***** Input

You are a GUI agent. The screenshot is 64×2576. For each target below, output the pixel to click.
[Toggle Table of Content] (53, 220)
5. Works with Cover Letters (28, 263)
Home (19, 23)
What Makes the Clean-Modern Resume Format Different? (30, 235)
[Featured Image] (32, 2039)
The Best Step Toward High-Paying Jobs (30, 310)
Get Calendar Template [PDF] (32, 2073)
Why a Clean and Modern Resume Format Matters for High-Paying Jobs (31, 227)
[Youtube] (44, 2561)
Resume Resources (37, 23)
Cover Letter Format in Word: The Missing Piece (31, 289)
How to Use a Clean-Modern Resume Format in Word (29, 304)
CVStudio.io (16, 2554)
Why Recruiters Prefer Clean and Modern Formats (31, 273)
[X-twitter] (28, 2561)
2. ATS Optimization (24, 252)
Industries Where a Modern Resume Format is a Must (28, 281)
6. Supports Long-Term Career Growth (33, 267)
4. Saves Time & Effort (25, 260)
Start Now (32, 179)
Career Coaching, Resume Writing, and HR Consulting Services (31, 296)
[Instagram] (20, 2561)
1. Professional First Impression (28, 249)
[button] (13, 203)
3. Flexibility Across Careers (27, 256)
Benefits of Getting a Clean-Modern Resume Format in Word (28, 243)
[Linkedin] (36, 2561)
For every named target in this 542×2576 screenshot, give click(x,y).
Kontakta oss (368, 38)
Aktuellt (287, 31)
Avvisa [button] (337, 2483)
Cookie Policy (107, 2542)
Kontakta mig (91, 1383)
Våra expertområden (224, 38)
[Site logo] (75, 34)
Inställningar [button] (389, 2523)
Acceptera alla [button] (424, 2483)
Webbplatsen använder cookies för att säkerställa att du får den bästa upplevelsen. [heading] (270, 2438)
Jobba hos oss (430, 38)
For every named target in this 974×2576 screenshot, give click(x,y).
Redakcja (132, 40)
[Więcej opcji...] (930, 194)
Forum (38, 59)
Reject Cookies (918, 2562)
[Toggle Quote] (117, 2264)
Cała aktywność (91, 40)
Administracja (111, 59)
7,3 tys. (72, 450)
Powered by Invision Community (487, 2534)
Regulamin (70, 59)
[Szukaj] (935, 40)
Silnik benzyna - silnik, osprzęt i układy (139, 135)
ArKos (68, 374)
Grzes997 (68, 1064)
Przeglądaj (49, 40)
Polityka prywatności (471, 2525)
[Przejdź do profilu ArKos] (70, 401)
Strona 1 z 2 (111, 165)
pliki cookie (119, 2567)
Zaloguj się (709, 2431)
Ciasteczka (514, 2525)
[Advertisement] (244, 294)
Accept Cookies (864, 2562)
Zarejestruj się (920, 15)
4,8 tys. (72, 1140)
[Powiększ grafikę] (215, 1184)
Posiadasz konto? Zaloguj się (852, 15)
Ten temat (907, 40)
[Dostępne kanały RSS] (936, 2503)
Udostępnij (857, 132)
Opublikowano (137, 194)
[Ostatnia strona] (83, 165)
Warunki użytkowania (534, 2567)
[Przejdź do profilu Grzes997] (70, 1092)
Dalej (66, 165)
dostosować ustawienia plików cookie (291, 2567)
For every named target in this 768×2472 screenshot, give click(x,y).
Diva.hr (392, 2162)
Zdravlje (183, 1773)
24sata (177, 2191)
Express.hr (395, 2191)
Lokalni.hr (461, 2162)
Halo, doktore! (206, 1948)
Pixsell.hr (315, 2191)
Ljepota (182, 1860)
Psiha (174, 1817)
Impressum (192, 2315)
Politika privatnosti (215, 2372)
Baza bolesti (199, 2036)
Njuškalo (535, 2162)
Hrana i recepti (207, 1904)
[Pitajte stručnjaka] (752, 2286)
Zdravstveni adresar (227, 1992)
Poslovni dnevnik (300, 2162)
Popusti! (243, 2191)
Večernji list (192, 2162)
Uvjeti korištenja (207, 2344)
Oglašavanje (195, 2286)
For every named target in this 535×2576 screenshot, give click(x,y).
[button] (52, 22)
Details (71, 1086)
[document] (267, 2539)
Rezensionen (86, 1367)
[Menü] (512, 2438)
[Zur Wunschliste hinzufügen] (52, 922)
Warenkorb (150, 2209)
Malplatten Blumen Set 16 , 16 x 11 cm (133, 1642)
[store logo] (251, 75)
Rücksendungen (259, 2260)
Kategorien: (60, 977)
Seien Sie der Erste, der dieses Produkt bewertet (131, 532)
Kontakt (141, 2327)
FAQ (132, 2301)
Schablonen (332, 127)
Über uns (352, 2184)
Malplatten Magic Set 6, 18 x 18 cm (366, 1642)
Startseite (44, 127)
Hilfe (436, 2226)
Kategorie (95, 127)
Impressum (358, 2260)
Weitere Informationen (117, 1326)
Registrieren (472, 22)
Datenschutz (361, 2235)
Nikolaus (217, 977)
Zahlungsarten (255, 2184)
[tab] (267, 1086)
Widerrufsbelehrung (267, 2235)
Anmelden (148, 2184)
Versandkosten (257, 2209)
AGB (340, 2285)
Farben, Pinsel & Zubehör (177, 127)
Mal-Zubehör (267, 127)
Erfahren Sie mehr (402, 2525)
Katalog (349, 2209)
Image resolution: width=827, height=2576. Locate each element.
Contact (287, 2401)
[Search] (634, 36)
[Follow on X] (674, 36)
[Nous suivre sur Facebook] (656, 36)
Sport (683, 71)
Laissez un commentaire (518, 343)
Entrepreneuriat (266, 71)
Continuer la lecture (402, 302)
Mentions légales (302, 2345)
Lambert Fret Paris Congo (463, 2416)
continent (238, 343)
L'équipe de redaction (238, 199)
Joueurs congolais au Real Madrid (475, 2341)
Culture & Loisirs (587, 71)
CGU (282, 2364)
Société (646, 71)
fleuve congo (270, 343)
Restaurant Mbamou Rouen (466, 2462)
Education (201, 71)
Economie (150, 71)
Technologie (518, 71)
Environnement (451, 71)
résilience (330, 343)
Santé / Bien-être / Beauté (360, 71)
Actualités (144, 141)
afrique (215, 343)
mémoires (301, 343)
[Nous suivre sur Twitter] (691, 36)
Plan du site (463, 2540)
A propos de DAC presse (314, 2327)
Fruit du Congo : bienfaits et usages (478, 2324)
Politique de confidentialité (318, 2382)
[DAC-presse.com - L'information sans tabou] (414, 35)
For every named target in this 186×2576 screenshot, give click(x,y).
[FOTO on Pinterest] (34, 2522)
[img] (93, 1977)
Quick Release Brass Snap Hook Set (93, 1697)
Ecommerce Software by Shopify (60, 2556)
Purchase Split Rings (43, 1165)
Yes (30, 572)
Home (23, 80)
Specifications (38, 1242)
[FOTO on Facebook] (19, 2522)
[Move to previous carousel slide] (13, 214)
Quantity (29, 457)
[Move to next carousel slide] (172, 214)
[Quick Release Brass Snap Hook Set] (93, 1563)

**********

**Your goal:** Repeat all the material, keeping each line identical.

**Written response:**
You are a GUI agent. The screenshot is 64×2576. For each target below, output the pixel to click.
[Toggle Table of Content] (53, 220)
5. Works with Cover Letters (28, 263)
Home (19, 23)
What Makes the Clean-Modern Resume Format Different? (30, 235)
[Featured Image] (32, 2039)
The Best Step Toward High-Paying Jobs (30, 310)
Get Calendar Template [PDF] (32, 2073)
Why a Clean and Modern Resume Format Matters for High-Paying Jobs (31, 227)
[Youtube] (44, 2561)
Resume Resources (37, 23)
Cover Letter Format in Word: The Missing Piece (31, 289)
How to Use a Clean-Modern Resume Format in Word (29, 304)
CVStudio.io (16, 2554)
Why Recruiters Prefer Clean and Modern Formats (31, 273)
[X-twitter] (28, 2561)
2. ATS Optimization (24, 252)
Industries Where a Modern Resume Format is a Must (28, 281)
6. Supports Long-Term Career Growth (33, 267)
4. Saves Time & Effort (25, 260)
Start Now (32, 179)
Career Coaching, Resume Writing, and HR Consulting Services (31, 296)
[Instagram] (20, 2561)
1. Professional First Impression (28, 249)
[button] (13, 203)
3. Flexibility Across Careers (27, 256)
Benefits of Getting a Clean-Modern Resume Format in Word (28, 243)
[Linkedin] (36, 2561)
For every named target in this 542×2576 screenshot, give click(x,y).
Kontakta oss (368, 38)
Aktuellt (287, 31)
Avvisa [button] (337, 2483)
Cookie Policy (107, 2542)
Kontakta mig (91, 1383)
Våra expertområden (224, 38)
[Site logo] (75, 34)
Inställningar [button] (389, 2523)
Acceptera alla [button] (424, 2483)
Webbplatsen använder cookies för att säkerställa att du får den bästa upplevelsen. [heading] (270, 2438)
Jobba hos oss (430, 38)
For every named target in this 974×2576 screenshot, give click(x,y).
Redakcja (132, 40)
[Więcej opcji...] (930, 194)
Forum (38, 59)
Reject Cookies (918, 2562)
[Toggle Quote] (117, 2264)
Cała aktywność (91, 40)
Administracja (111, 59)
7,3 tys. (72, 450)
Powered by Invision Community (487, 2534)
Regulamin (70, 59)
[Szukaj] (935, 40)
Silnik benzyna - silnik, osprzęt i układy (139, 135)
ArKos (68, 374)
Grzes997 (68, 1064)
Przeglądaj (49, 40)
Polityka prywatności (471, 2525)
[Przejdź do profilu ArKos] (70, 401)
Strona 1 z 2 (111, 165)
pliki cookie (119, 2567)
Zaloguj się (709, 2431)
Ciasteczka (514, 2525)
[Advertisement] (244, 294)
Accept Cookies (864, 2562)
Zarejestruj się (920, 15)
4,8 tys. (72, 1140)
[Powiększ grafikę] (215, 1184)
Posiadasz konto? Zaloguj się (852, 15)
Ten temat (907, 40)
[Dostępne kanały RSS] (936, 2503)
Udostępnij (857, 132)
Opublikowano (137, 194)
[Ostatnia strona] (83, 165)
Warunki użytkowania (534, 2567)
[Przejdź do profilu Grzes997] (70, 1092)
Dalej (66, 165)
dostosować ustawienia plików cookie (291, 2567)
For every named target in this 768×2472 screenshot, give click(x,y).
Diva.hr (392, 2162)
Zdravlje (183, 1773)
24sata (177, 2191)
Express.hr (395, 2191)
Lokalni.hr (461, 2162)
Halo, doktore! (206, 1948)
Pixsell.hr (315, 2191)
Ljepota (182, 1860)
Psiha (174, 1817)
Impressum (192, 2315)
Politika privatnosti (215, 2372)
Baza bolesti (199, 2036)
Njuškalo (535, 2162)
Hrana i recepti (207, 1904)
[Pitajte stručnjaka] (752, 2286)
Zdravstveni adresar (227, 1992)
Poslovni dnevnik (300, 2162)
Popusti! (243, 2191)
Večernji list (192, 2162)
Uvjeti korištenja (207, 2344)
Oglašavanje (195, 2286)
For every named target in this 535×2576 screenshot, give click(x,y).
[button] (52, 22)
Details (71, 1086)
[document] (267, 2539)
Rezensionen (86, 1367)
[Menü] (512, 2438)
[Zur Wunschliste hinzufügen] (52, 922)
Warenkorb (150, 2209)
Malplatten Blumen Set 16 , 16 x 11 cm (133, 1642)
[store logo] (251, 75)
Rücksendungen (259, 2260)
Kategorien: (60, 977)
Seien Sie der Erste, der dieses Produkt bewertet (131, 532)
Kontakt (141, 2327)
FAQ (132, 2301)
Schablonen (332, 127)
Über uns (352, 2184)
Malplatten Magic Set 6, 18 x 18 cm (366, 1642)
Startseite (44, 127)
Hilfe (436, 2226)
Kategorie (95, 127)
Impressum (358, 2260)
Weitere Informationen (117, 1326)
Registrieren (472, 22)
Datenschutz (361, 2235)
Nikolaus (217, 977)
Zahlungsarten (255, 2184)
[tab] (267, 1086)
Widerrufsbelehrung (267, 2235)
Anmelden (148, 2184)
Versandkosten (257, 2209)
AGB (340, 2285)
Farben, Pinsel & Zubehör (177, 127)
Mal-Zubehör (267, 127)
Erfahren Sie mehr (402, 2525)
Katalog (349, 2209)
Image resolution: width=827, height=2576. Locate each element.
Contact (287, 2401)
[Search] (634, 36)
[Follow on X] (674, 36)
[Nous suivre sur Facebook] (656, 36)
Sport (683, 71)
Laissez un commentaire (518, 343)
Entrepreneuriat (266, 71)
Continuer la lecture (402, 302)
Mentions légales (302, 2345)
Lambert Fret Paris Congo (463, 2416)
continent (238, 343)
L'équipe de redaction (238, 199)
Joueurs congolais au Real Madrid (475, 2341)
Culture & Loisirs (587, 71)
CGU (282, 2364)
Société (646, 71)
fleuve congo (270, 343)
Restaurant Mbamou Rouen (466, 2462)
Education (201, 71)
Economie (150, 71)
Technologie (518, 71)
Environnement (451, 71)
résilience (330, 343)
Santé / Bien-être / Beauté (360, 71)
Actualités (144, 141)
afrique (215, 343)
mémoires (301, 343)
[Nous suivre sur Twitter] (691, 36)
Plan du site (463, 2540)
A propos de DAC presse (314, 2327)
Fruit du Congo : bienfaits et usages (478, 2324)
Politique de confidentialité (318, 2382)
[DAC-presse.com - L'information sans tabou] (414, 35)
For every named target in this 186×2576 screenshot, give click(x,y).
[FOTO on Pinterest] (34, 2522)
[img] (93, 1977)
Quick Release Brass Snap Hook Set (93, 1697)
Ecommerce Software by Shopify (60, 2556)
Purchase Split Rings (43, 1165)
Yes (30, 572)
Home (23, 80)
Specifications (38, 1242)
[FOTO on Facebook] (19, 2522)
[Move to previous carousel slide] (13, 214)
Quantity (29, 457)
[Move to next carousel slide] (172, 214)
[Quick Release Brass Snap Hook Set] (93, 1563)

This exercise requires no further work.